━━━ Record extracts

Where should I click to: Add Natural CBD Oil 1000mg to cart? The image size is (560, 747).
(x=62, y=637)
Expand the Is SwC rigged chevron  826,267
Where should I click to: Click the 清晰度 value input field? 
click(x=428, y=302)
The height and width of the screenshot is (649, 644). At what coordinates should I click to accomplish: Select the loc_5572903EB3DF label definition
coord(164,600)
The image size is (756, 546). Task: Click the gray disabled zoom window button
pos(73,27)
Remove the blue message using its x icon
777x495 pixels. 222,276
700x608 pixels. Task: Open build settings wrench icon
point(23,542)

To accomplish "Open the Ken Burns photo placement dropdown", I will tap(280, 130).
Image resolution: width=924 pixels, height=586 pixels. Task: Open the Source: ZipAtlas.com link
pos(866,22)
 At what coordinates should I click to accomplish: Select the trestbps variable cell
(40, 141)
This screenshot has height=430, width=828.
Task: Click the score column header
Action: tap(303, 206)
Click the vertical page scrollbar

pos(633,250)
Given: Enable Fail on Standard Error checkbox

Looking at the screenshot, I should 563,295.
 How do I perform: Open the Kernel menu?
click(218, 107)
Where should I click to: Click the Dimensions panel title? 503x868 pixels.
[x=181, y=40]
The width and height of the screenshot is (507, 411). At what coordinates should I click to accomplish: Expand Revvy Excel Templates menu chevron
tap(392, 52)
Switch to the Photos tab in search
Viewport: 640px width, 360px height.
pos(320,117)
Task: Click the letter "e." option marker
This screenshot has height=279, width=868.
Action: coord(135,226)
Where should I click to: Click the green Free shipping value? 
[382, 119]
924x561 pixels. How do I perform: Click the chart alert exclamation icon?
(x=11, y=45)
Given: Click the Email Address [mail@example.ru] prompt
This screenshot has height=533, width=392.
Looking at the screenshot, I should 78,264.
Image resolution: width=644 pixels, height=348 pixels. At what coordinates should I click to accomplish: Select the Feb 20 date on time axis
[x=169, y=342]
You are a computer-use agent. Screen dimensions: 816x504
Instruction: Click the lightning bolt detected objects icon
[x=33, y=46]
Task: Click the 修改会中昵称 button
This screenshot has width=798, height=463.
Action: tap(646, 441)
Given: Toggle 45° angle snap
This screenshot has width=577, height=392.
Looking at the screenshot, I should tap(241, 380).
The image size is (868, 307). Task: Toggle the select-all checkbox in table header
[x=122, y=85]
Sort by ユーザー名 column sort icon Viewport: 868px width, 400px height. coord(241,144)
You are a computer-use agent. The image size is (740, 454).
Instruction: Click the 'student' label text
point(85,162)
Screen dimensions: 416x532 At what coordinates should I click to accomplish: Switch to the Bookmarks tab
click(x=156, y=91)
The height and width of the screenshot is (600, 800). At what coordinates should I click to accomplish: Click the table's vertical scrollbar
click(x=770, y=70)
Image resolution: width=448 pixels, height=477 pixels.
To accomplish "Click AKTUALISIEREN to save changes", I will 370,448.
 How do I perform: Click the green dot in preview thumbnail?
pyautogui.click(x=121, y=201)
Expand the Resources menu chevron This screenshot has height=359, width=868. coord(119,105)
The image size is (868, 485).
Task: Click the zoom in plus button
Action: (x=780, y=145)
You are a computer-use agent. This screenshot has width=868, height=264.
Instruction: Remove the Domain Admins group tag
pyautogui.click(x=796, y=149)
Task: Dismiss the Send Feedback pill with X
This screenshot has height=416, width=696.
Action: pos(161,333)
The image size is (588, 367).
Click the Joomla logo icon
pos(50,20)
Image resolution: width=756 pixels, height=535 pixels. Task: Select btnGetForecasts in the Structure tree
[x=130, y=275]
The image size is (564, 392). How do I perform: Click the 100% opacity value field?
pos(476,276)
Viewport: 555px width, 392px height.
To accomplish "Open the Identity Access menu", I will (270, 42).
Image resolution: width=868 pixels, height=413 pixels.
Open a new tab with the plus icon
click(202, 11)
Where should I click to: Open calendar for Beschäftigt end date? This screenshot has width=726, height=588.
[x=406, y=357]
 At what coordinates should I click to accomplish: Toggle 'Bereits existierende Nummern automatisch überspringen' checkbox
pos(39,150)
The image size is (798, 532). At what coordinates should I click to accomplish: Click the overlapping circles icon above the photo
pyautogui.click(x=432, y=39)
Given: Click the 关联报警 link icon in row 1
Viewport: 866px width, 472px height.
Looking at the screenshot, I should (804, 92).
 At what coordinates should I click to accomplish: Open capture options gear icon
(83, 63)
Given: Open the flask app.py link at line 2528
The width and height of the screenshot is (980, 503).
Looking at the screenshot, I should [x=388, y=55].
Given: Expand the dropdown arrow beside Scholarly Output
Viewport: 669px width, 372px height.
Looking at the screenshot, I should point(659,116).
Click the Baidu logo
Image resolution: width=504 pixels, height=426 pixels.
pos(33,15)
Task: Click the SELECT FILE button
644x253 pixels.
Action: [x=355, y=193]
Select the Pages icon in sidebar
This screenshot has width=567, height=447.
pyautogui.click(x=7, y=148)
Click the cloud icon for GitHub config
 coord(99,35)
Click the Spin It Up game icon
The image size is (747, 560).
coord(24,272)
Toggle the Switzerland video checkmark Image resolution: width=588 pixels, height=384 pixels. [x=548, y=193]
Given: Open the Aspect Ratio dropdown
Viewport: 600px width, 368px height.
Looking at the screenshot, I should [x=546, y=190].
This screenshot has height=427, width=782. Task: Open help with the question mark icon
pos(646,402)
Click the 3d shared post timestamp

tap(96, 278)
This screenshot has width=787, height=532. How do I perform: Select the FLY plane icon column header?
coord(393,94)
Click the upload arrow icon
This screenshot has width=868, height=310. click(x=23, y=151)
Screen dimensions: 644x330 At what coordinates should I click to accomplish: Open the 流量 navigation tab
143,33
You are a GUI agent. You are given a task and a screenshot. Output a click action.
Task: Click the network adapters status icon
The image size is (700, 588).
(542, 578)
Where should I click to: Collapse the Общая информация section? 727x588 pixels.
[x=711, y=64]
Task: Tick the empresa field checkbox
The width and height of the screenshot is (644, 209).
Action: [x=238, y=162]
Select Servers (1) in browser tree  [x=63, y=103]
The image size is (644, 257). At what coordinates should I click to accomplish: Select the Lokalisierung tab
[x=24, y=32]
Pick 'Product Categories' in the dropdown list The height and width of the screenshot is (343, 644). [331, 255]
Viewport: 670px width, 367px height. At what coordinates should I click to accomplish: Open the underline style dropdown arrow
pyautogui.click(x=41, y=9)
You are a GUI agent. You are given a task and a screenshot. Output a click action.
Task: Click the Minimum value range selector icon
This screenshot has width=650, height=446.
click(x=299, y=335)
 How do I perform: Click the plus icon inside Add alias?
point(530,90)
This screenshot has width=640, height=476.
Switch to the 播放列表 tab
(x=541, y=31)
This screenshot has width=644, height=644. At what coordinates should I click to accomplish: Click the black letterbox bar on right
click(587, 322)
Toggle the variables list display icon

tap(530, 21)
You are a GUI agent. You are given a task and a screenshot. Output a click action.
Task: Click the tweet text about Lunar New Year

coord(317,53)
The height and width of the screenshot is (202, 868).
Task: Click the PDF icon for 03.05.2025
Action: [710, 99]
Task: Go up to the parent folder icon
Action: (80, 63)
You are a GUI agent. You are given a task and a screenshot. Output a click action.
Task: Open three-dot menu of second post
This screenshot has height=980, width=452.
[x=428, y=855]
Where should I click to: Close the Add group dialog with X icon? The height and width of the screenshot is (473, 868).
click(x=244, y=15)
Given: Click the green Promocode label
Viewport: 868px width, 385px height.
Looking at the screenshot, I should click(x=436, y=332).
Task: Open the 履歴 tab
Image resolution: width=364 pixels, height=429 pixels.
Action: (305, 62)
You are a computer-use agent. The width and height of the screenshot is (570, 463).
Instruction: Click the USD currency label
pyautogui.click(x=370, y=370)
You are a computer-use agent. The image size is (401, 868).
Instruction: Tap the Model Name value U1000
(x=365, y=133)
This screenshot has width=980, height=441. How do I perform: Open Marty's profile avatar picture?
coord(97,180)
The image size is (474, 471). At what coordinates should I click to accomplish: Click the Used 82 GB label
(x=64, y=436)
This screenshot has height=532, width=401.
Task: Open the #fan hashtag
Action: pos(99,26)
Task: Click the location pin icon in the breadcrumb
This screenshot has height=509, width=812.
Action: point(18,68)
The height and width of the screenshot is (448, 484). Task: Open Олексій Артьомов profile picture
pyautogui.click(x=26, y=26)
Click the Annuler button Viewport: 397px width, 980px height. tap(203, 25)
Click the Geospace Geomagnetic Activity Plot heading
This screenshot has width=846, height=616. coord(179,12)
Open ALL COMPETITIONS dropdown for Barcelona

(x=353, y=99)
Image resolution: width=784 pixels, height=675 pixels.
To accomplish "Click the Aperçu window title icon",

━━━━━━

__Work order__
Taking the records above, retype every line from the one with "Viewport: 669px width, 372px height." down to the one with "Select the Pages icon in sidebar", exactly and with nothing else.

__Your solution__
Viewport: 669px width, 372px height.
Looking at the screenshot, I should point(659,116).
Click the Baidu logo
Image resolution: width=504 pixels, height=426 pixels.
pos(33,15)
Task: Click the SELECT FILE button
644x253 pixels.
Action: [x=355, y=193]
Select the Pages icon in sidebar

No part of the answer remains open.